Tag Archives: binary clauses

CryptoMinisat 3.1 released

CryptoMinisat 3.1 has been released. The short changelog is:

$ git diff cryptoms-3.0 cryptoms-3.1 --shortstat
 84 files changed, 3079 insertions(+), 2751 deletions(-)

The changes made were threefold. First, memory usage has been greatly reduced. This is crucial, because memory usage was over 7GB on certain instances. Secondly, the implication cache wasn’t very well-used and an idea that came to my mind greatly improved performance on most problems. Finally, time limiting of some inprocessing techniques on certain types of problems has been improved.

Memory usage reduction

On instances that produced a lot of long learnt clauses the memory usage was very high. These learnt clauses were all automatically linked in to the occurrence list and consequently took large amounts of memory, sometimes up to 10GB. On other instances, the original clauses were too numerous and too large, so putting even them into the occurrence list was too much. On these instances, variable elimination is not carried out (or carried out only later, when enough original clauses have been removed/shortened). To debug some of these problems, I wrote a fuzzer that generates extremely large problems with many binary and many long clauses, it’s available here as “largefuzzer”. It’s actually quite nice with many-many binary clauses so it also can fuzz the problems encountered with probing of extremely weird and large instances.

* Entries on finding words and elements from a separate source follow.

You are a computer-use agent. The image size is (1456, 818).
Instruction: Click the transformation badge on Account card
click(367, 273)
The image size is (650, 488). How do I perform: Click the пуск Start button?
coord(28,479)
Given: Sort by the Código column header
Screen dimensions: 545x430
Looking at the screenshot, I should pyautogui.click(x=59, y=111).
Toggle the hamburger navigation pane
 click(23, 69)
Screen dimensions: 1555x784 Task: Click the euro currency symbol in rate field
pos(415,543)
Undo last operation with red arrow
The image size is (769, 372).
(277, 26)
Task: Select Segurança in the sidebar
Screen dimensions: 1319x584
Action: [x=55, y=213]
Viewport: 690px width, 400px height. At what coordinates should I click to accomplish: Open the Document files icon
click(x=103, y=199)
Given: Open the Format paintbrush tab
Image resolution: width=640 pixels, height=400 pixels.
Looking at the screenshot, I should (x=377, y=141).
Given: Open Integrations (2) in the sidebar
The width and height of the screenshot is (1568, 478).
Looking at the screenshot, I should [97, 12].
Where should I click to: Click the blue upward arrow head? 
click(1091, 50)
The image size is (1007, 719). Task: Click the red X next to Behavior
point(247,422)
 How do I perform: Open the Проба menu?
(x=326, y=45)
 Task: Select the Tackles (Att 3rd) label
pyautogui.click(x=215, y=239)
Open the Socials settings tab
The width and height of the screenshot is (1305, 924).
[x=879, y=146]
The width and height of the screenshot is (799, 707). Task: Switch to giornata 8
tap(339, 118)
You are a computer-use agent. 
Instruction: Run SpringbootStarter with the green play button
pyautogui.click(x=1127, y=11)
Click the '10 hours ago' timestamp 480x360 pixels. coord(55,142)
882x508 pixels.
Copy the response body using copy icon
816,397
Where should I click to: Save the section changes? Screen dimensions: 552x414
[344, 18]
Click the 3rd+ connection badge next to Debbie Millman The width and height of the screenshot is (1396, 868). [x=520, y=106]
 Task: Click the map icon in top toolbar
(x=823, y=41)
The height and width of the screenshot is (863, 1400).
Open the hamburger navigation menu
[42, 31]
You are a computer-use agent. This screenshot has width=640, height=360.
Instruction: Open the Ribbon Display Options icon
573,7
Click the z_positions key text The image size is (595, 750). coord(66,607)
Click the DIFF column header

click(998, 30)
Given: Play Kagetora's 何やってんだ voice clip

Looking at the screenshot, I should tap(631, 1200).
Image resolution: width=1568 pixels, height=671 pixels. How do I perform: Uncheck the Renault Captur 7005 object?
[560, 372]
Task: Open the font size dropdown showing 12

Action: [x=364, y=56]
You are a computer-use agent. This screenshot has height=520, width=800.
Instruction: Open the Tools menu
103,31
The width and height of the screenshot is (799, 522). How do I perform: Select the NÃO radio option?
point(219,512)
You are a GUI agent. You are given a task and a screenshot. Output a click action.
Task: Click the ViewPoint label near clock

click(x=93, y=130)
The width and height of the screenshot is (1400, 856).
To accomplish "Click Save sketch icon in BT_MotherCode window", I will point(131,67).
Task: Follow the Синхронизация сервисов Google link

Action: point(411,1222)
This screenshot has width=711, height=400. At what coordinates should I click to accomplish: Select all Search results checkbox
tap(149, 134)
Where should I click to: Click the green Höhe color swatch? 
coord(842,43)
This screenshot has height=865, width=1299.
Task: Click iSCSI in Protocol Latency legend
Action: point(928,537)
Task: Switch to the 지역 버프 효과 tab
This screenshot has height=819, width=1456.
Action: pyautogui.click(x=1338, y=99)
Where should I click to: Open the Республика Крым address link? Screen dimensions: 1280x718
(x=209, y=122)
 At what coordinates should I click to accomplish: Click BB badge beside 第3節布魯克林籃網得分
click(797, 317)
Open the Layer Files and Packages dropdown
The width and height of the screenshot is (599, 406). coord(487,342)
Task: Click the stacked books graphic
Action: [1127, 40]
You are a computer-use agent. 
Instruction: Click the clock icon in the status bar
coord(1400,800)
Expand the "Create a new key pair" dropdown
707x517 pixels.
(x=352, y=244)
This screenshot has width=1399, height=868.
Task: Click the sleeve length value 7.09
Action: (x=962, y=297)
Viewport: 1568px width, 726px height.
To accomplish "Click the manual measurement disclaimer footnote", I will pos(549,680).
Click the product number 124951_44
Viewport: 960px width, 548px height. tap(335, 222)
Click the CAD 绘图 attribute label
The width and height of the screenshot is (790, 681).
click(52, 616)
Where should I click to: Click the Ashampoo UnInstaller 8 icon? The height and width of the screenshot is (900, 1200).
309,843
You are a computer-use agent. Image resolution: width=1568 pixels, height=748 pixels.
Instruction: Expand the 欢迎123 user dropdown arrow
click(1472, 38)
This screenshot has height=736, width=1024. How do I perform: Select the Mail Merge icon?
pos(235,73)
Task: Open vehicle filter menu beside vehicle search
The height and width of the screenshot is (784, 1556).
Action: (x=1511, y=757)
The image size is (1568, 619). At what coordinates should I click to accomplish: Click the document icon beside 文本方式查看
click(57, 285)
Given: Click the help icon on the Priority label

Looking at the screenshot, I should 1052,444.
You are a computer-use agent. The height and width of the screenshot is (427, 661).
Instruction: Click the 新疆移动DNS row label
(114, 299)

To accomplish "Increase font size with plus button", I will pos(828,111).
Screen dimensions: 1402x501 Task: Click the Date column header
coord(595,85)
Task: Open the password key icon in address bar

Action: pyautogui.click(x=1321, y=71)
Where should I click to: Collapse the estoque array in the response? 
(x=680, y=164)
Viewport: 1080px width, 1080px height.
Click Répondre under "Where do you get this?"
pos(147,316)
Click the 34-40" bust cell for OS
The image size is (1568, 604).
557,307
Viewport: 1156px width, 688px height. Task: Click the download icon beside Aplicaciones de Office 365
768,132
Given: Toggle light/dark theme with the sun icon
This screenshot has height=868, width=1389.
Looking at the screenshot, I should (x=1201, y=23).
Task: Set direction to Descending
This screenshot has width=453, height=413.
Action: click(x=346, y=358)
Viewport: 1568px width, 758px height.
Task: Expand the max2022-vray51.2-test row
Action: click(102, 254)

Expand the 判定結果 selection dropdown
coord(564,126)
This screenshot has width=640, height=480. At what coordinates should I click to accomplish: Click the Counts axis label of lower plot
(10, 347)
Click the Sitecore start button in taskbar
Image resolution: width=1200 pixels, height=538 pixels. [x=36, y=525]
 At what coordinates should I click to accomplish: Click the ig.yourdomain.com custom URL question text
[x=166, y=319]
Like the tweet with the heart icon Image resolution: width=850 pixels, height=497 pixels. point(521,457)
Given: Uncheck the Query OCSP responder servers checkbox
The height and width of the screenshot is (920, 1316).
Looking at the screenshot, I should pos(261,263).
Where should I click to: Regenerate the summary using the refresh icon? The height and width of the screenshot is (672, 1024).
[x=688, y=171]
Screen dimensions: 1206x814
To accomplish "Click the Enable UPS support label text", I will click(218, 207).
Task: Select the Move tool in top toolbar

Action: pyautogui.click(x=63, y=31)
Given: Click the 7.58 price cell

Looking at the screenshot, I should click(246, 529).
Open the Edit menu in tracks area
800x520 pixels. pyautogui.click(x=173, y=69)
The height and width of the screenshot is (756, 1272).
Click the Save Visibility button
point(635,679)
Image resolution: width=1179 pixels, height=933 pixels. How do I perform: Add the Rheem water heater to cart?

Implied literal usage improvement

CryptoMiniSat uses implied literals, i.e. caches what literals were propagated by each literal during probing. It then re-uses this information to subsume and/or strengthen clauses. This is kind of similar to stamping though uses more memory. It is actually useful to have alongside stamping, and I now do both — propagating DFS that stamping requires is expensive though updating cache during DFS is just as easy as during quasi-BFS.

The trick I discovered while playing around with cached implied literals is that if literal L1 propagates L2 and also !L2 then that means there are conceptually two binary clauses in the solver (!L1, L2), (!L1, !L2), so !L1 is TRUE. This is of course trivial, but I never checked for this. The question most would raise is: why would L1 propagate both L2 and !L2 and not fail? The answer is kind of tricky, but very interesting. Let’s say at one point, L1 propagates L2 due to a learnt clause, but that learnt clause is then removed. A new learnt clause is then later learnt, and with that learnt clause in place, L1 propagates !L2. Now, without caching, this would be ignored. Caching memorizes past conceptual binary clauses and re-uses this information.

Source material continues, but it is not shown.